__本文の一部__
今作で罠にハメられるイザイア・ブラッドリーは、政府によって30年も牢に入れられていたスーパーソルジャーの為、最初は大統領になったサディアス・ロスを信用していない。このサディアス・ロスというキャラクターは、2008年のルイ・レテリエ監督「インクレディブル・ハルク」から登場しており、「蜘蛛女のキス」「ダークシティ」などのウィリアム・ハートが2021年の「ブラック・ウィドウ」まで演じていたが、2022年に亡くなってしまった為に、今回はハリソン・フォードが役柄を引き継いでいる。”選挙に勝つ為に髭を剃った”というセリフがあったが、髭はウィリアム・ハート版サディアス・ロスのトレードマークだった為の発言だ。ちなみに長きに亘るMCUのシリーズにおいて、複数作品に登場したメインキャラクターを演じた俳優の死去による交代は今回が初めてだ。ここからネタバレになるが、今作はリヴ・タイラー演じるサディアス・ロスの娘ベティ・ロスも重要なキャラクターとなっているし、”アボミネーション”についても触れられたり、”Mr.ブルー”ことサミュエル・スターンズも再登場するため、インクレディブル・ハルク」は復習しておいた方がいいだろう。

__データの抜粋__
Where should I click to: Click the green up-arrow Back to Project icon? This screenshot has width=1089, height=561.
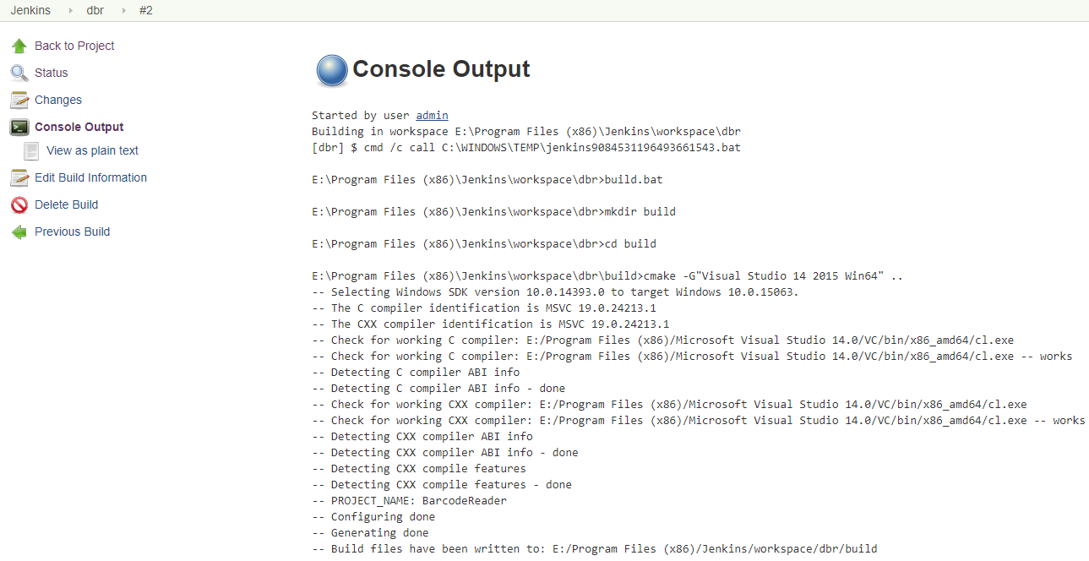[x=19, y=46]
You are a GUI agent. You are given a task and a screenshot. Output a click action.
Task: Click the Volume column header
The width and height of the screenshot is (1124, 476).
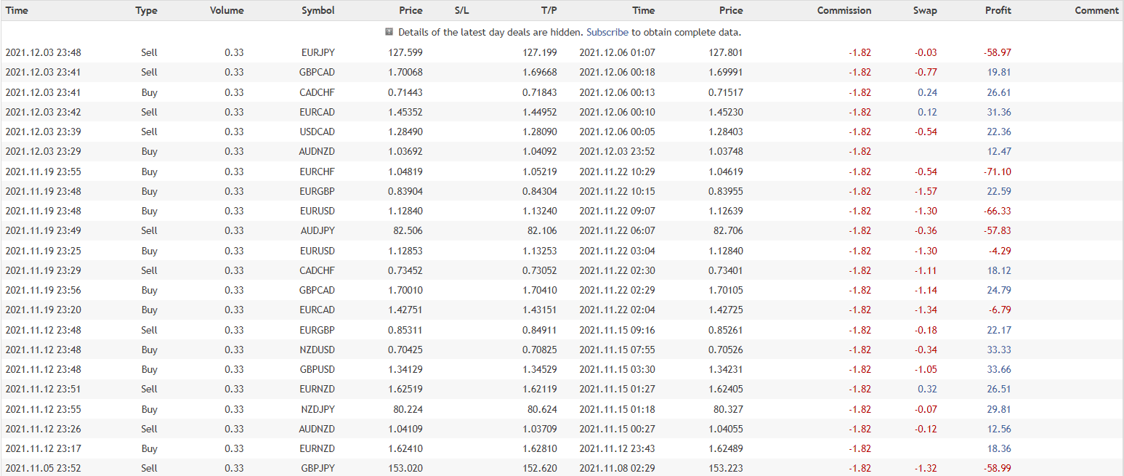click(x=227, y=10)
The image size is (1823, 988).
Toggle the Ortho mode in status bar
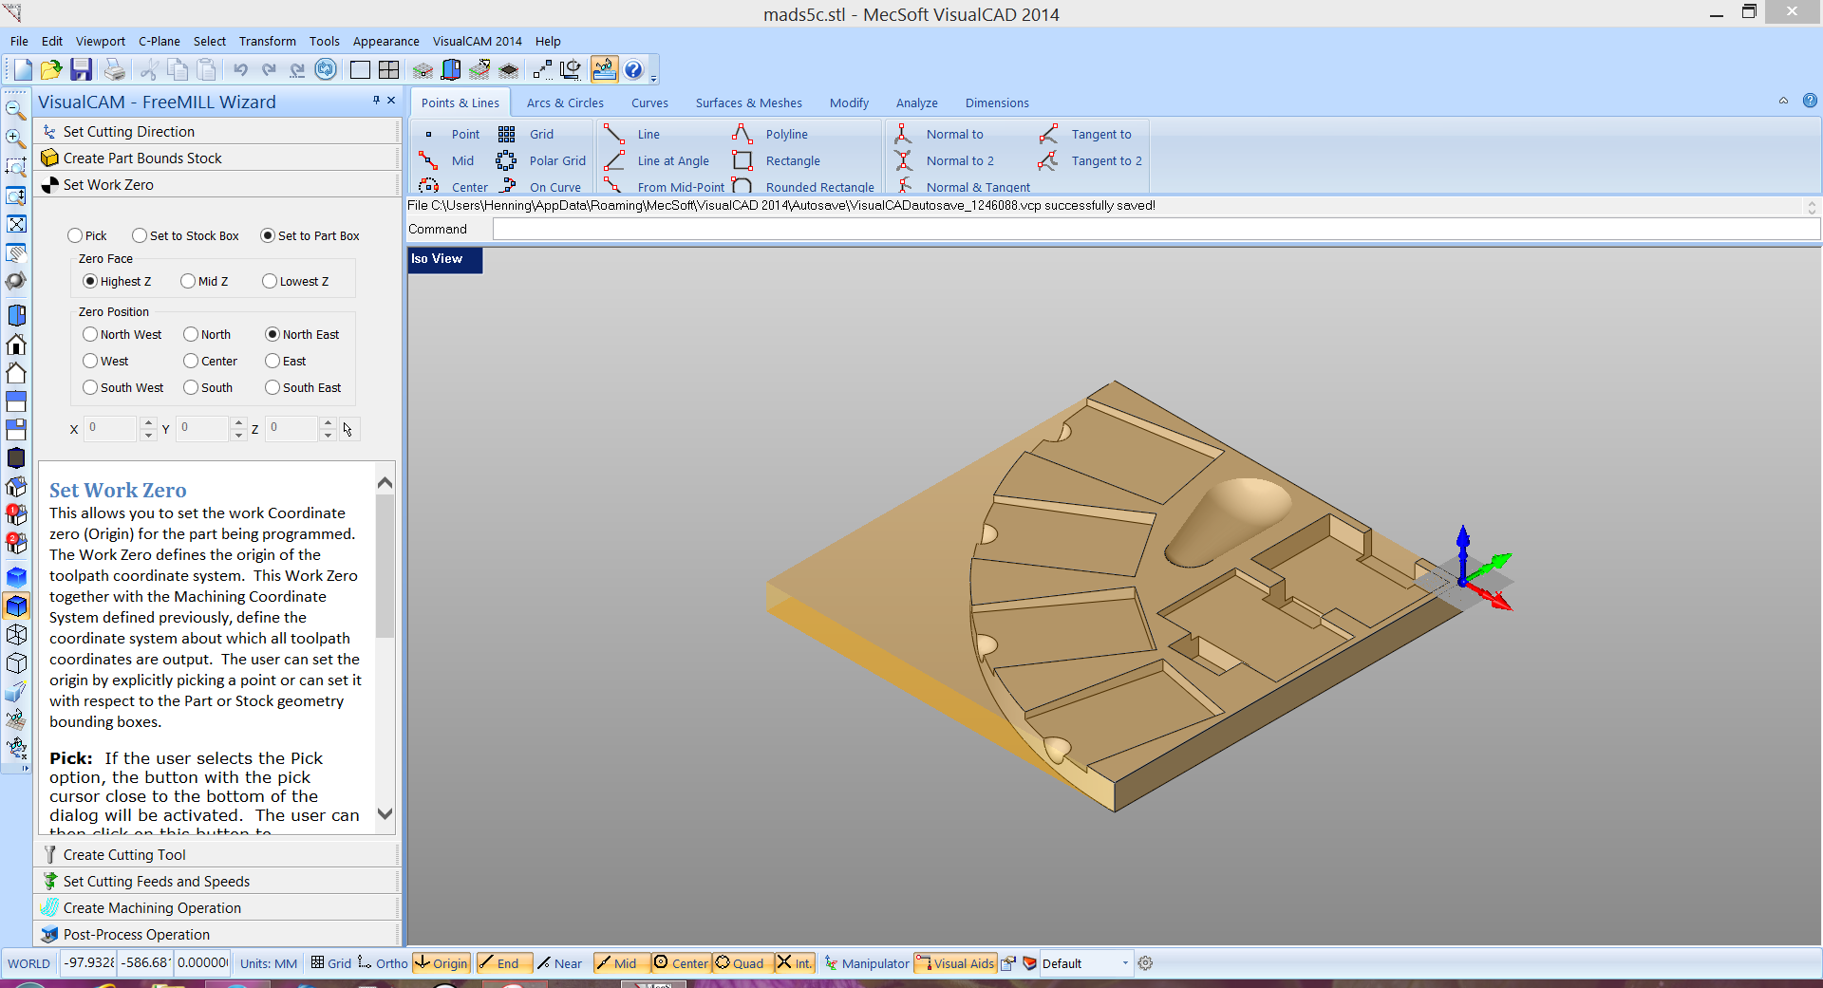(x=384, y=963)
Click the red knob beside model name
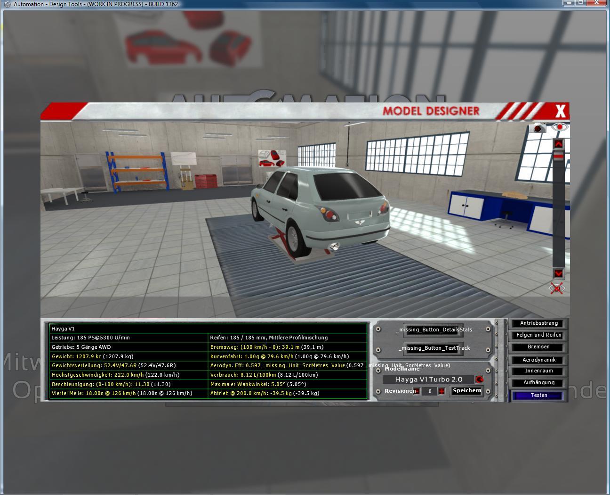Image resolution: width=610 pixels, height=495 pixels. (x=479, y=380)
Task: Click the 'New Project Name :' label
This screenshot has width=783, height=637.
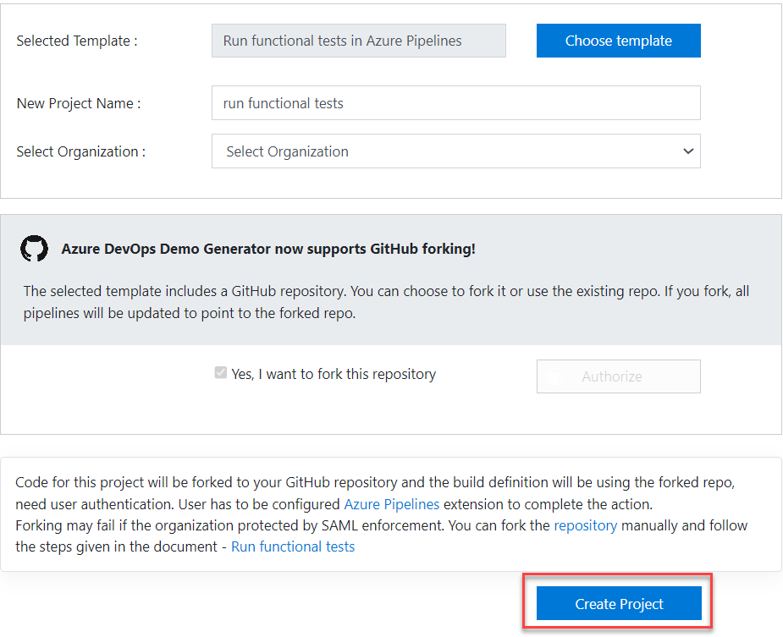Action: [x=79, y=103]
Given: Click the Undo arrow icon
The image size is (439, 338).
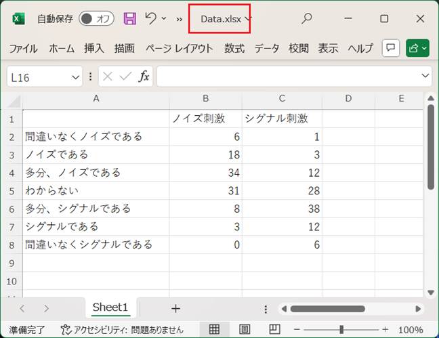Looking at the screenshot, I should [151, 19].
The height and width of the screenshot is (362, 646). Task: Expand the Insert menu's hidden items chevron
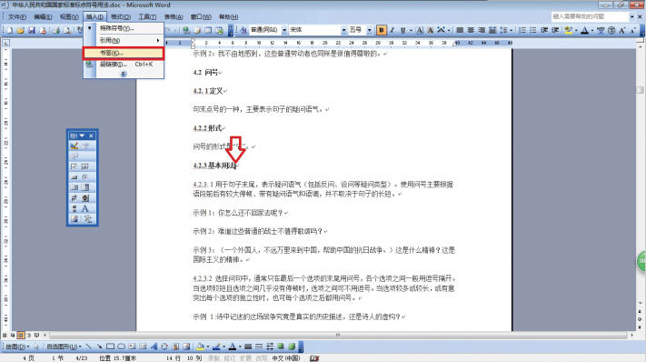pyautogui.click(x=124, y=74)
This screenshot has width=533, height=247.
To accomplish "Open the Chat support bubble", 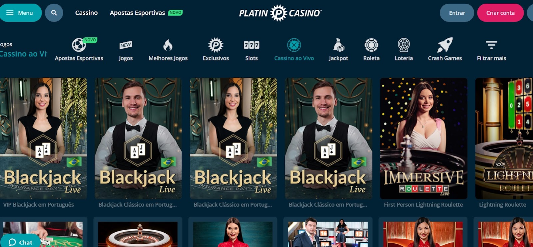I will tap(20, 242).
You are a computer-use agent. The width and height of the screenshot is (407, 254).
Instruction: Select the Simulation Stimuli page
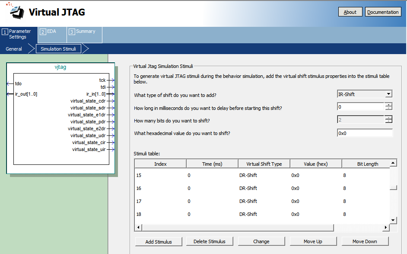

__取り組む課題__
1: 映画紹介の文章にある「選挙に勝つ為に髭を剃った」というセリフは、なぜ出てきたのか。文章に書かれた理由を一〜三文で述べよ。
2: 映画紹介の文章を、最後の文の後から書き進めよ。

__解答__
1: 髭は、ウィリアム・ハートが演じていたサディアス・ロスのトレードマークだったからだ。ハートが2022年に亡くなったため、今作ではハリソン・フォードがこの役を引き継いでいる。

2:
サミュエル・スターンズが洗脳する時にかけていた曲「Mr.ブルー」は、アメリカの男女混成コーラスグループ”フリートウッズ”が1959年に発表した曲だが、この分かりやすい選曲は微笑ましい。さらに今回サムをサポートするホアキン・トレスは「ファルコン&ウィンター・ソルジャー」で初登場したキャラで、サムから二代目ファルコンを託されている。彼の軽妙さは終始シリアスな本作においては非常に貴重で、サムのバディとして今後の活躍も期待できそうだ。本作におけるサム・ウィルソンのキャプテン・アメリカは、スティーブ・ロジャースと比べて自分の力不足を感じ血清を打っておけば良かったと痛感している。だが中盤の白眉シーンであるバッキーとの会話の中で、「ロジャーズは人々の希望だったが、お前は人々の目標になれ」と言われるセリフは、あくまで特別な能力を持っていない普通の男だからこそ見せられる”ヒーロー像”があるのだと語る名場面だろう。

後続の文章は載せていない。